Fragmento original:
Viendo Súper empollonas he recordado al hermano Suárez, que nos daba matemáticas en 2º de BUP. Suárez era un profesor exigente, irascible, que nos traía por la calle de la amargura. Recuerdo que nos llamaba de todo, menos bonitos, cuando salíamos a la pizarra y la pifiábamos en una trigonometría evidente, en una derivada que se caía de tonta. Hasta los más súper empollones -y yo era uno de ellos, lo confieso- cometíamos errores fatídicos subidos a la tarima, porque el hermano nos intimidaba, nos hacía trastabillar con vallas para enanos. Mientras resolvíamos el álgebra enrevesada, él nos miraba fijamente, desde su silla de profesor, como si escrutara con rayos X nuestros cerebelos, y cuando ya estábamos empolvados de tiza hasta las cejas -como cocainómanos del saber matemático-, en el último aliento poníamos un menos donde iba el más, o un seno donde iba el coseno, y él saltaba de la silla como si lo hubiera visto venir unas décimas de segundo antes, un precog de la cagada científica, de la imprecisión imperdonable, como aquellos videntes de Minority Report que preveían los delitos antes de que se cometieran.

Entradas de datos:
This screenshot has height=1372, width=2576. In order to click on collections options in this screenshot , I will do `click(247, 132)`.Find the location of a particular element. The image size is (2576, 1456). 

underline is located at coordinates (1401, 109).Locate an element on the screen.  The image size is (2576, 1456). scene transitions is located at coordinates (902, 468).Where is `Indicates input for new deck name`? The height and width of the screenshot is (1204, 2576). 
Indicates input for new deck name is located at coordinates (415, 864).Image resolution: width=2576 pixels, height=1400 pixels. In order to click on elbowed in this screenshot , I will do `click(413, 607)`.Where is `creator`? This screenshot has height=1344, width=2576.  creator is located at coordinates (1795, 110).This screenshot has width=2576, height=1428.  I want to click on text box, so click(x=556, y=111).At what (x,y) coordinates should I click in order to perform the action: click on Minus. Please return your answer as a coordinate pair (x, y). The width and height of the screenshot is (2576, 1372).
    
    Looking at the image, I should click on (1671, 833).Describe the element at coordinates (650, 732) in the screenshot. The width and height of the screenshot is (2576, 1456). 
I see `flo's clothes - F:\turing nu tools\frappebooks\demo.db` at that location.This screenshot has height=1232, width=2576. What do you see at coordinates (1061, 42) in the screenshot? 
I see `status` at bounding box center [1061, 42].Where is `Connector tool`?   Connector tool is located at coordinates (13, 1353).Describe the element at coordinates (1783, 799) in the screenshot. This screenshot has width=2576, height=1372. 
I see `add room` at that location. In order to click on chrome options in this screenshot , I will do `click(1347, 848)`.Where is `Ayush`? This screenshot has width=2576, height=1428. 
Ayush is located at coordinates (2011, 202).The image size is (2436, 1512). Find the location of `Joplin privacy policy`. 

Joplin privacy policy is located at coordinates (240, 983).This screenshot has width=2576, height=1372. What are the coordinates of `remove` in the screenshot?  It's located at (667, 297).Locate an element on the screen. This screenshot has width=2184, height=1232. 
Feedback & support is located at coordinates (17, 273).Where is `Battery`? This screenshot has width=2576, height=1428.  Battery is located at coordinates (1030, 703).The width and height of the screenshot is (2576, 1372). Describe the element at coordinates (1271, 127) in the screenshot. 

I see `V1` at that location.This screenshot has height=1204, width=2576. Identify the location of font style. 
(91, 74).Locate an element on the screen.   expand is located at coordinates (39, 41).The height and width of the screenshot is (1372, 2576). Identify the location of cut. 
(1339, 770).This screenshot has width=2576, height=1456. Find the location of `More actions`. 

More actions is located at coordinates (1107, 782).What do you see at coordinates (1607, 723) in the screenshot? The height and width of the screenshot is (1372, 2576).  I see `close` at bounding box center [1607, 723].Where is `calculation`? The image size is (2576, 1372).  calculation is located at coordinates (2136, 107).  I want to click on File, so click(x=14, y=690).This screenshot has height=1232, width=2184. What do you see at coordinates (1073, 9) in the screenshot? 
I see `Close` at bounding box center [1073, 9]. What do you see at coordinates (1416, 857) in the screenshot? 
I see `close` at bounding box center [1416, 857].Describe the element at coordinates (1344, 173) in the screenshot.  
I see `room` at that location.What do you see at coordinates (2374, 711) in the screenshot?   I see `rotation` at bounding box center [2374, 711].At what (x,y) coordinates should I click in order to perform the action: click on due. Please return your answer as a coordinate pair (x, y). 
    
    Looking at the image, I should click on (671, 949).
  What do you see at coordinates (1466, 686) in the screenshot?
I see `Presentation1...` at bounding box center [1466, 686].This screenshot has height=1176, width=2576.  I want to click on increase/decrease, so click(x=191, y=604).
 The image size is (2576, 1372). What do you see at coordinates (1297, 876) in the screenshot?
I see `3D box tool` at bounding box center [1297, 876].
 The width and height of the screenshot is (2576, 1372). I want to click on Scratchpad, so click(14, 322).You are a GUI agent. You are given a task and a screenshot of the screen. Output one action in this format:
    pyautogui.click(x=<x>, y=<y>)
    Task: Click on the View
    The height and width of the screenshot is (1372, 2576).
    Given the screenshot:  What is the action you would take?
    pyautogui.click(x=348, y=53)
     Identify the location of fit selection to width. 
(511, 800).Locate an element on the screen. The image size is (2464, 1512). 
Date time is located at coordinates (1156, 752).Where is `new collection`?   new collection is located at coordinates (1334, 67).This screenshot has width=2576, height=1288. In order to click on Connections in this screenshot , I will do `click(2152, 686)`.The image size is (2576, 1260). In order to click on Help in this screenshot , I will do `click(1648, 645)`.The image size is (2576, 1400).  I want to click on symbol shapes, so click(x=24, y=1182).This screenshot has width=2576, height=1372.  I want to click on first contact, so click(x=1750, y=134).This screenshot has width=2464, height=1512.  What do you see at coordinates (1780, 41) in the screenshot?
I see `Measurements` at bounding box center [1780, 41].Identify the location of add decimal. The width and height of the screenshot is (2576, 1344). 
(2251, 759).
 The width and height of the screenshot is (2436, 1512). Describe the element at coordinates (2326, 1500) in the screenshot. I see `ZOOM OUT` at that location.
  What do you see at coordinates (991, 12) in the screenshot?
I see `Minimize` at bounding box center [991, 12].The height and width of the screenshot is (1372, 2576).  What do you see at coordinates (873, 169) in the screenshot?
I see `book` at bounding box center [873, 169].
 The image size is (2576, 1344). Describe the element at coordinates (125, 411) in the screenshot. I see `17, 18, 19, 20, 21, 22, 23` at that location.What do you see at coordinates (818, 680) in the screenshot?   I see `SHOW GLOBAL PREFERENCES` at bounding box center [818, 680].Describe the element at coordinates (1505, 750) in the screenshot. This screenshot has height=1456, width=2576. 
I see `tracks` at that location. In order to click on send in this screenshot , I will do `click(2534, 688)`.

Tarea:
Según el fragmento, ¿qué asignatura daba el hermano Suárez y en qué curso?

Resultado:
Matemáticas, en 2º de BUP.